- _Document section_:
====================

Loyola’s media relations policy gives total control over media to the PR office: “UMC is responsible for initiating and/or responding to news media requests and managing those interactions.” That threatens the academic freedom of faculty, staff, and students to contact the media, and to respond to questions from the press.

Loyola’s terrible media policy also affects the rights of students and faculty to promote their own events: “If an event attracts news media interest, press releases and statements to the news media will be routed through, approved, and disseminated by the appropriate UMC team member.” What if the administration decides it doesn’t want to publicize an event that criticizes its policies? Under this rule, it’s a violation of university policy if anyone outside the PR office tells a journalist about an event happening on campus.

One of the worst parts of the media relations policy is tactic used by totalitarian governments of requiring minders to follow journalists everywhere they go on campus, in order to control what they find and intimidate people who want to talk to them: “While on Loyola University Chicago property or upon entering residence halls and other University facilities, news media representatives must be accompanied by a UMC staff member or a University employee designated by UMC.”

But the policy also says that “’news media’ refers to newspapers (including the Loyola Phoenix), magazines, newsletters, online publications, and broadcast outlets such as radio, television, and podcasts.” So this means, literally, that Loyola student reporters must be accompanied by minders from the administration anywhere on campus they go to report a story. In fact, the way this policy is written, administrators aren’t even allowed to exercise any discretion; they “must” assign a minder to every journalist working on campus. (Perhaps the student newspaper should start assigning a dozen reporters to stories at the same time and demand minders for each one until this crazy policy is ended.)

And if the student journalists refuse to obey? According to Loyola’s speech code, “The University reserves the right to investigate and adjudicate any case in which a student is alleged to violate any policy published by the University …” So a student journalist can be punished for refusing to help the administration put them under surveillance.

Loyola may come to its senses and exempt the Phoenix from these draconian policies. But you don’t fix a bad policy by exempting one newspaper from the rules.

Some might think that universities have restrictive media policies because of experiences with negative and unfair media coverage. But Loyola in the past year had the most positive media coverage of any college in the country, thanks to a Cinderella Final Four run in the men’s basketball tournament and the blessings of Sister Jean, a nun with her own bobblehead who was the most tweeted-about person at the most profitable event in higher education. If repressive media policies can happen at Loyola, they can happen anywhere.

====================

- _Given instruction 1_: Rewrite the records from the line holding "Given: Close the top Image panel" through the line holding "point(164,211)", inclusive, changing "Screen dimensions" to "Screen size" and leaving everything else as it is.

- _Information provided_:
====================

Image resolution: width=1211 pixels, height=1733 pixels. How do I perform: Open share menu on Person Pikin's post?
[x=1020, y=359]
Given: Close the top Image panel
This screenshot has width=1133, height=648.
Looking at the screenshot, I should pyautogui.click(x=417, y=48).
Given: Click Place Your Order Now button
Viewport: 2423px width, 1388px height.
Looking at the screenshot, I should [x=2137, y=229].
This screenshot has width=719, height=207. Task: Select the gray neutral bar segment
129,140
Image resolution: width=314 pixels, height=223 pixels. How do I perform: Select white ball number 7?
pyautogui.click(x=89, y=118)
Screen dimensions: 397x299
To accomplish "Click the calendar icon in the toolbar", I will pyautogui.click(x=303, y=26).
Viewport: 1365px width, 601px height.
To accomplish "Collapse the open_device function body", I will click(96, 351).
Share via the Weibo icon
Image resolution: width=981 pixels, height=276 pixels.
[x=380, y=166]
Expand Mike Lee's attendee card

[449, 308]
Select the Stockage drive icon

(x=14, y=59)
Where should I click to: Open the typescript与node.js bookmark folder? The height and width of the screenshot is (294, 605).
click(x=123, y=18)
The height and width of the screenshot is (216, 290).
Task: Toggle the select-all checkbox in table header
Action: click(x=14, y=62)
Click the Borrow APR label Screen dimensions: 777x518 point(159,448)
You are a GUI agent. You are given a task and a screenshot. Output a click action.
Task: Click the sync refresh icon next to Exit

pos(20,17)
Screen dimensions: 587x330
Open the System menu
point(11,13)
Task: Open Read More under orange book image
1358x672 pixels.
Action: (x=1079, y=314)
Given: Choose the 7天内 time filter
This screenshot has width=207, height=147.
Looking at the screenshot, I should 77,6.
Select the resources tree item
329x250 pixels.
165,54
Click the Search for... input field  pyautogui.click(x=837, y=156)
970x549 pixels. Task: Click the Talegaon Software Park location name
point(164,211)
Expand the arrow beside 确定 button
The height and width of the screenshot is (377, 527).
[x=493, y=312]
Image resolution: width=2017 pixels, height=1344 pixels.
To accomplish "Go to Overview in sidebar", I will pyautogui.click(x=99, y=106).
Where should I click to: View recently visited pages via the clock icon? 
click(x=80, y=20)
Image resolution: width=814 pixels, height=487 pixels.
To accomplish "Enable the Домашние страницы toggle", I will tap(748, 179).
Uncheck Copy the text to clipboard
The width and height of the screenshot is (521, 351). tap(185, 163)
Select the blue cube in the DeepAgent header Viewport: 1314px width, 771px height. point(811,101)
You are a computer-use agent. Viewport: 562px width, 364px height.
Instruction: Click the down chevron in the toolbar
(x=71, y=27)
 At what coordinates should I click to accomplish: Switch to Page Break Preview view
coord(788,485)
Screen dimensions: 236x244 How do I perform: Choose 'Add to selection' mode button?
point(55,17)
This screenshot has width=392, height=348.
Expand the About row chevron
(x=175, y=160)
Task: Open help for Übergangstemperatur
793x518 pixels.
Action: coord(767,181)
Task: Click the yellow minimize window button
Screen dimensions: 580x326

====================

- _Given instruction 2_: Write a continuation of the passage on Loyola's media relations policy, picking up after its final sentence.

- _Expected answer 1_:
Given: Close the top Image panel
This screenshot has width=1133, height=648.
Looking at the screenshot, I should pyautogui.click(x=417, y=48).
Given: Click Place Your Order Now button
Viewport: 2423px width, 1388px height.
Looking at the screenshot, I should [x=2137, y=229].
This screenshot has width=719, height=207. Task: Select the gray neutral bar segment
129,140
Image resolution: width=314 pixels, height=223 pixels. How do I perform: Select white ball number 7?
pyautogui.click(x=89, y=118)
Screen size: 397x299
To accomplish "Click the calendar icon in the toolbar", I will pyautogui.click(x=303, y=26).
Viewport: 1365px width, 601px height.
To accomplish "Collapse the open_device function body", I will click(96, 351).
Share via the Weibo icon
Image resolution: width=981 pixels, height=276 pixels.
[x=380, y=166]
Expand Mike Lee's attendee card

[449, 308]
Select the Stockage drive icon

(x=14, y=59)
Where should I click to: Open the typescript与node.js bookmark folder? The height and width of the screenshot is (294, 605).
click(x=123, y=18)
The height and width of the screenshot is (216, 290).
Task: Toggle the select-all checkbox in table header
Action: click(x=14, y=62)
Click the Borrow APR label Screen size: 777x518 point(159,448)
You are a GUI agent. You are given a task and a screenshot. Output a click action.
Task: Click the sync refresh icon next to Exit

pos(20,17)
Screen size: 587x330
Open the System menu
point(11,13)
Task: Open Read More under orange book image
1358x672 pixels.
Action: (x=1079, y=314)
Given: Choose the 7天内 time filter
This screenshot has width=207, height=147.
Looking at the screenshot, I should 77,6.
Select the resources tree item
329x250 pixels.
165,54
Click the Search for... input field  pyautogui.click(x=837, y=156)
970x549 pixels. Task: Click the Talegaon Software Park location name
point(164,211)

- _Expected answer 2_:
As the Loyola Phoenix noted, “Loyola is more than a brand. It’s a university.” Universities have an obligation to transparency and openness as a part of being free institutions. Brand management is always going to be a part of the modern university. But when branding is enforced by restrictive policies, it indicates that free expression isn’t part of that university’s identity anymore. Universities with repressive media policies are declaring that freedom is no longer part of their brand.

One thought on “Student Journalists Object to Loyola-Chicago’s Repressive Media Policy

  1. Excellent article.

    This University policy certainly sounds like a violation of freedom of the press fostered by the First Amendment, a cornerstone of a democratic government and institution.

    To gain control over the governed (i.e., students here), and to silence the voice of the people if desired, some colleges, like totalitarian governments, stifle the press early in their assent to power. For example, according to the U.S. Holocaust Memorial Museum,

    “When Adolf Hitler took power in 1933, the Nazis controlled less than three percent of Germany’s 4,700 newspapers. The elimination of the German multi-party political system brought about the demise of hundreds of newspapers… It also allowed the state to seize the printing plants and equipment of the Communist and Social Democratic Parties … In the following months, the Nazis established control or exerted influence over independent press organs… The Propaganda Ministry, through its Reich Press Chamber, assumed control over the Reich Association of the German Press, the guild which regulated entry into the profession.”

    Squashing the press is one preliminary step in the building of an evil empire. It’s interesting how often evil leaders behind such empires even look like Nazi characters off the central casting couch. Through Ms. Rooney, the University must fix its draconian, undemocratic policies now.